>>

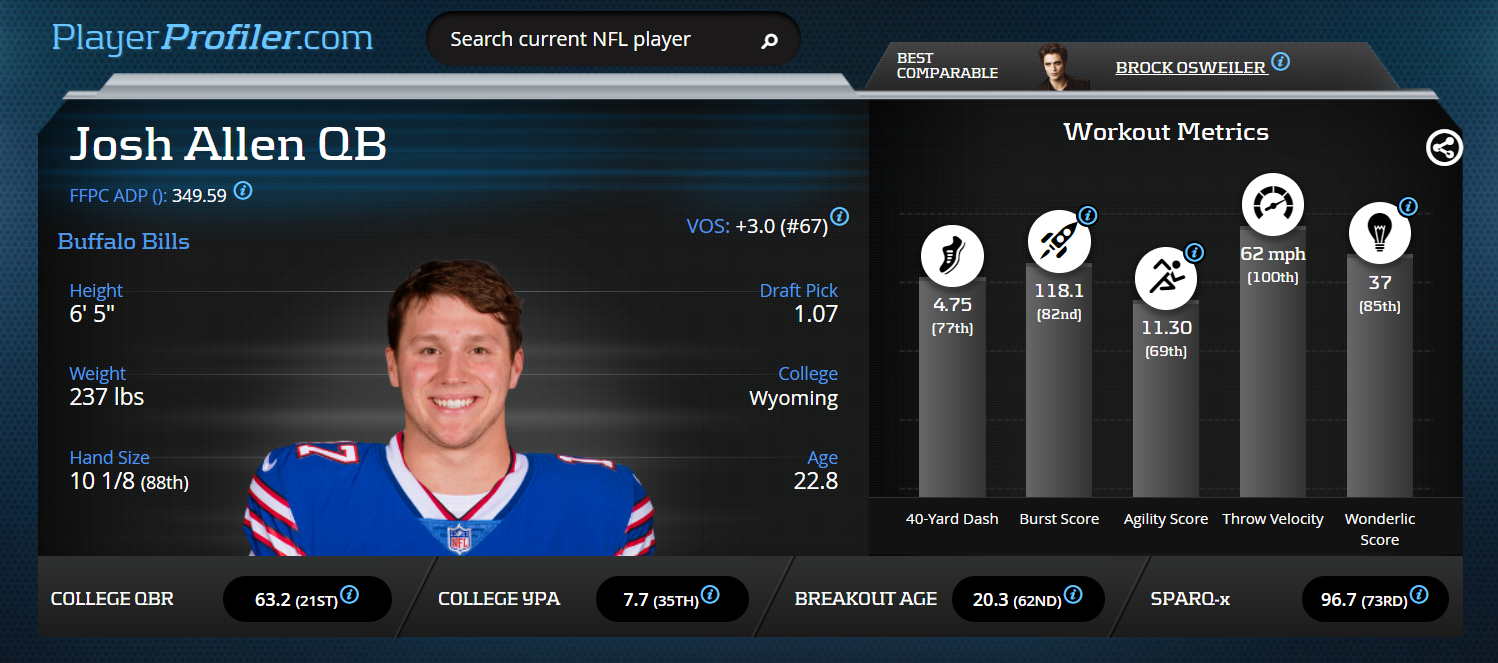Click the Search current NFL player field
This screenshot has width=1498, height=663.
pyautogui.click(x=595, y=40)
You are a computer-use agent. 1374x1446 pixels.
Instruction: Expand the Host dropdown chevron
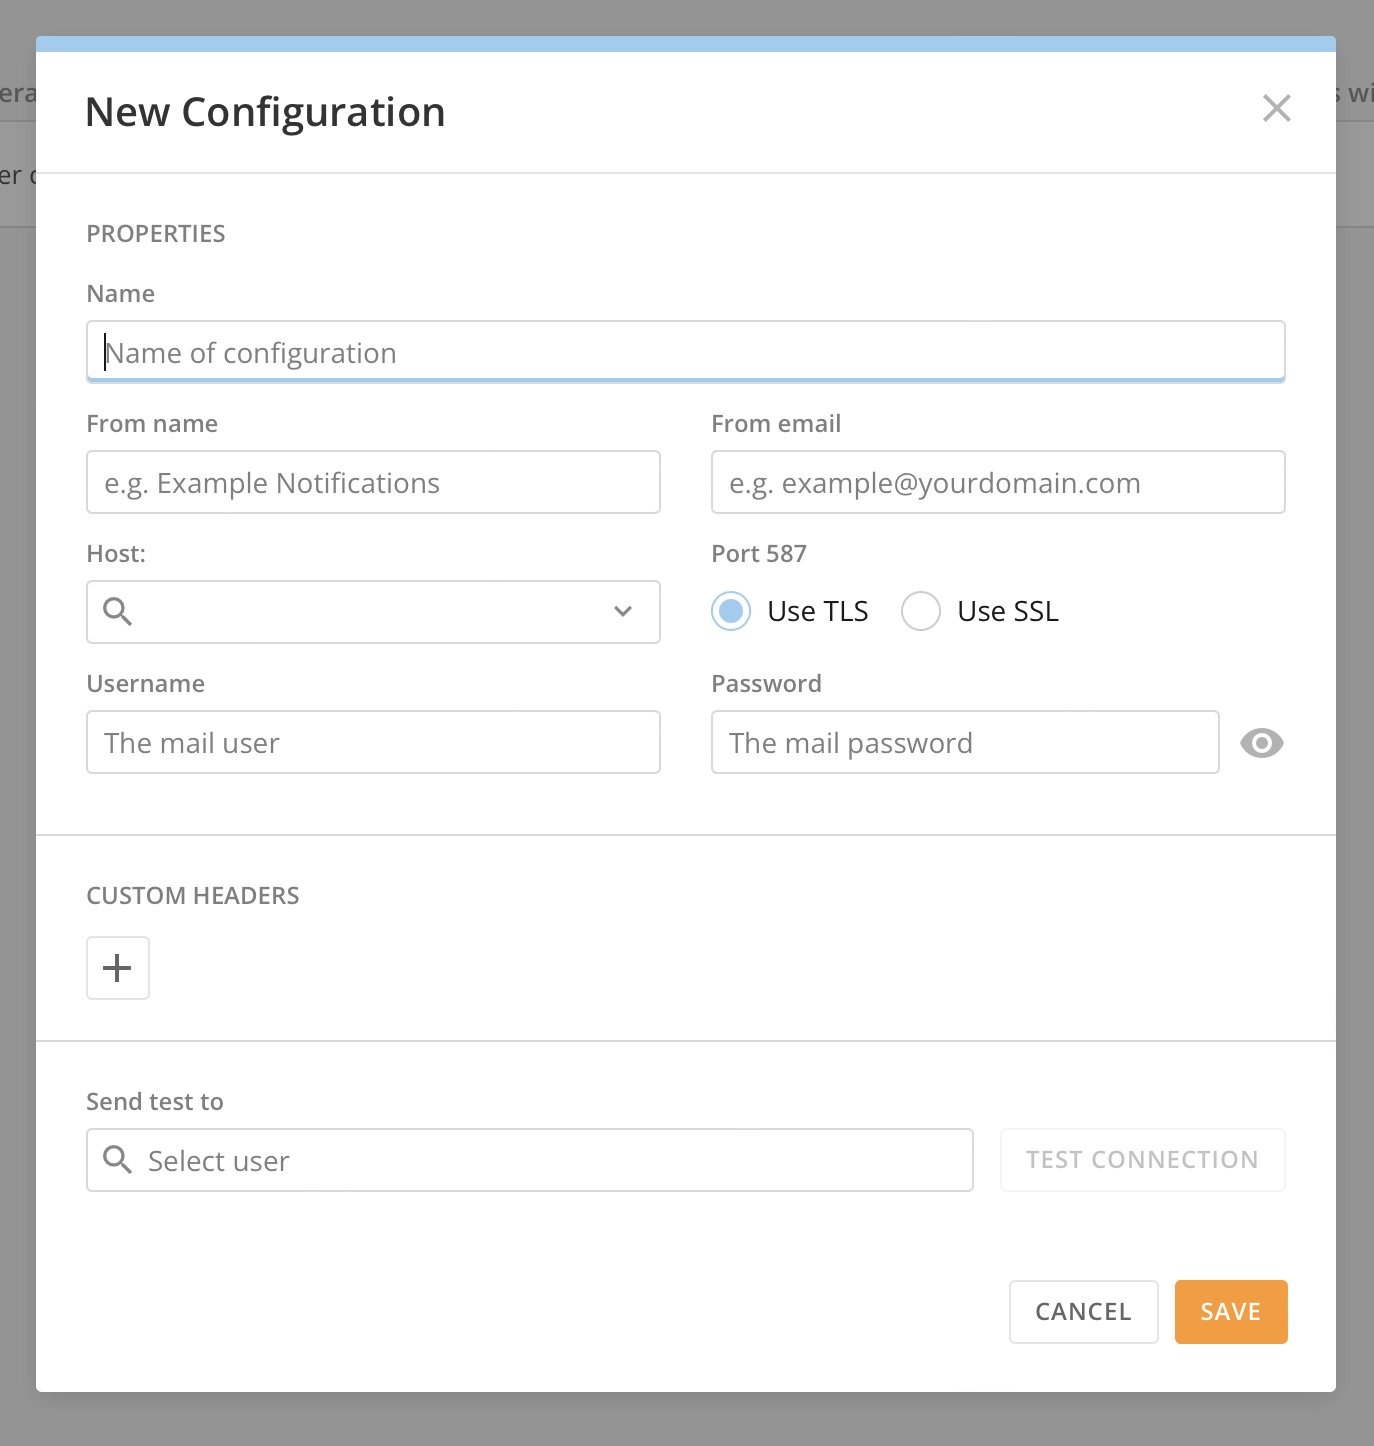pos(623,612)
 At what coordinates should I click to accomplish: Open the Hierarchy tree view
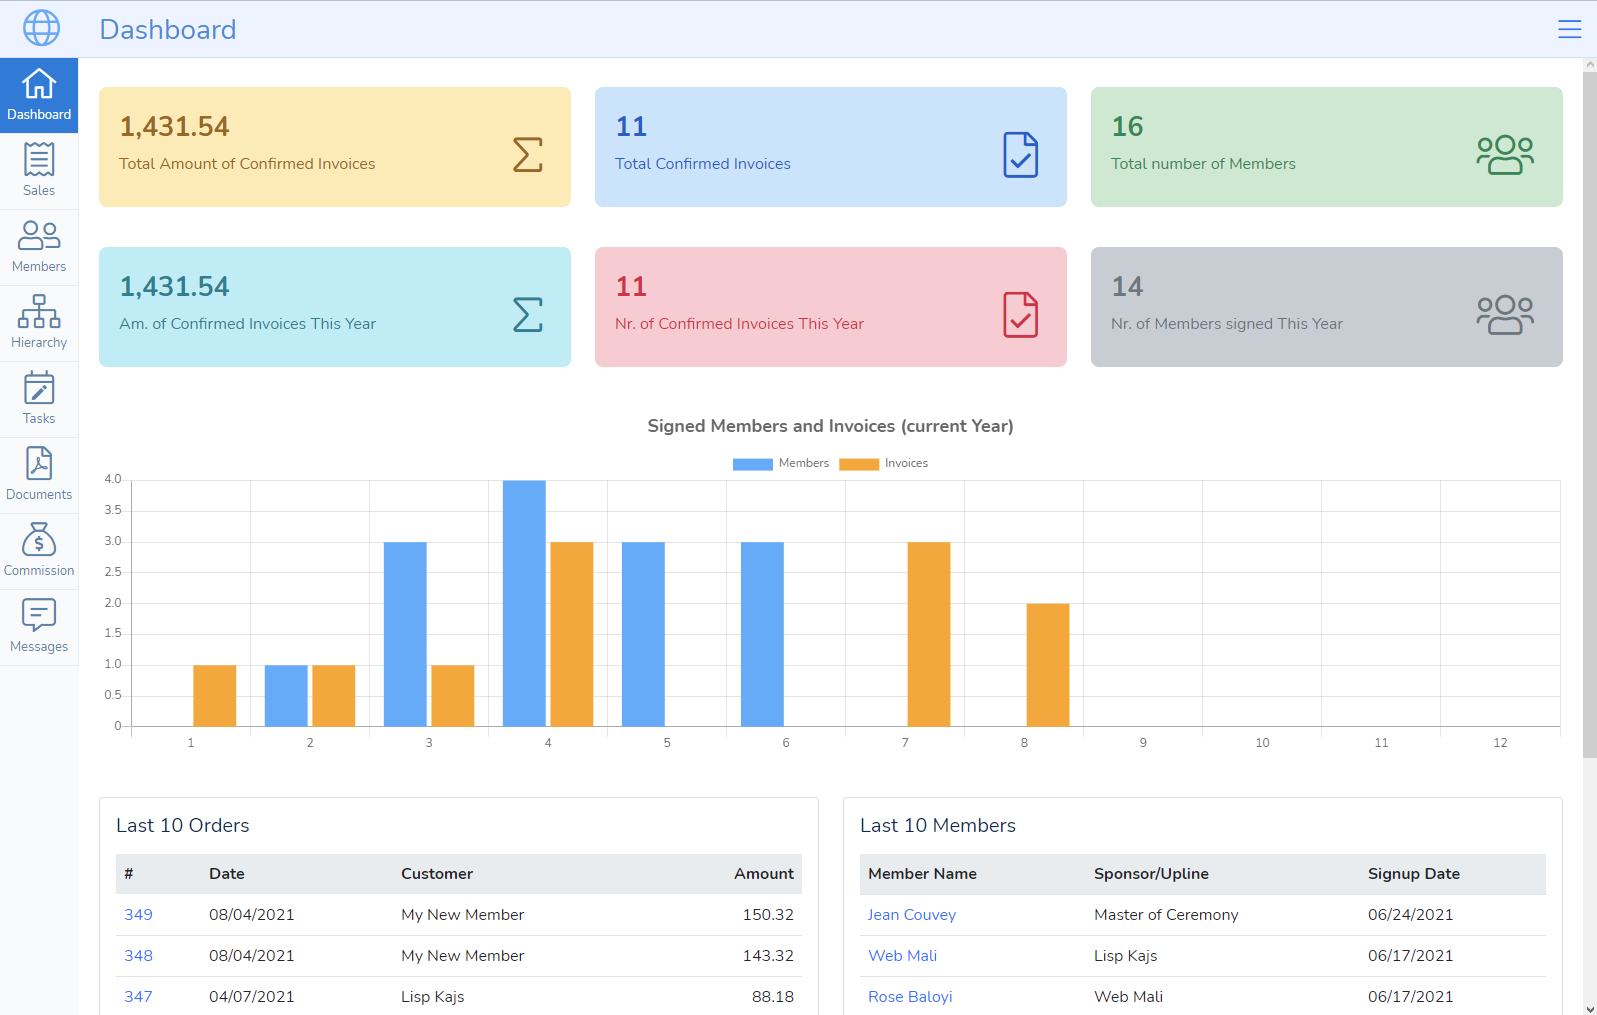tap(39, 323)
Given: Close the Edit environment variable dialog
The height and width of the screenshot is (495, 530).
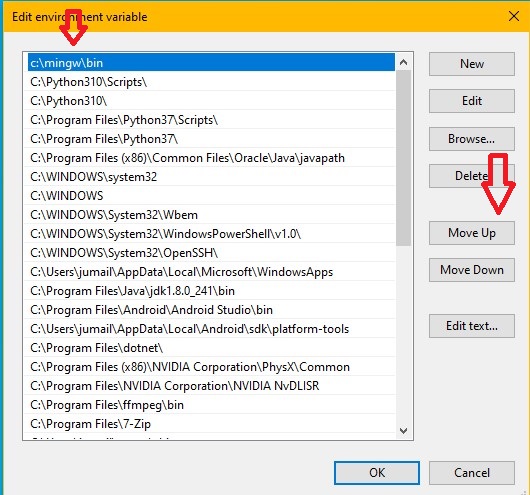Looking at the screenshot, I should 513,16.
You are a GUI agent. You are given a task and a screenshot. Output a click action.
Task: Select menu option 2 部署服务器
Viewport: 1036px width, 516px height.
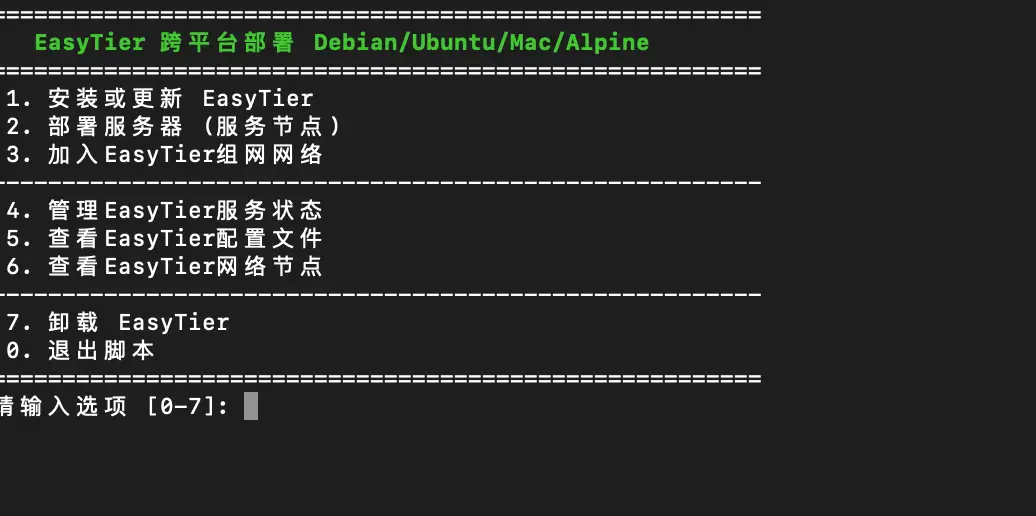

<<

» **What you are asked to do**
Each line from the one containing "Given: Close the" through the end of the listing is to be set down exactly, with all pictures left out.

» **Exercise result**
Given: Close the Edit environment variable dialog
The height and width of the screenshot is (495, 530).
Looking at the screenshot, I should 513,16.
You are a GUI agent. You are given a task and a screenshot. Output a click action.
Task: Select menu option 2 部署服务器
Viewport: 1036px width, 516px height.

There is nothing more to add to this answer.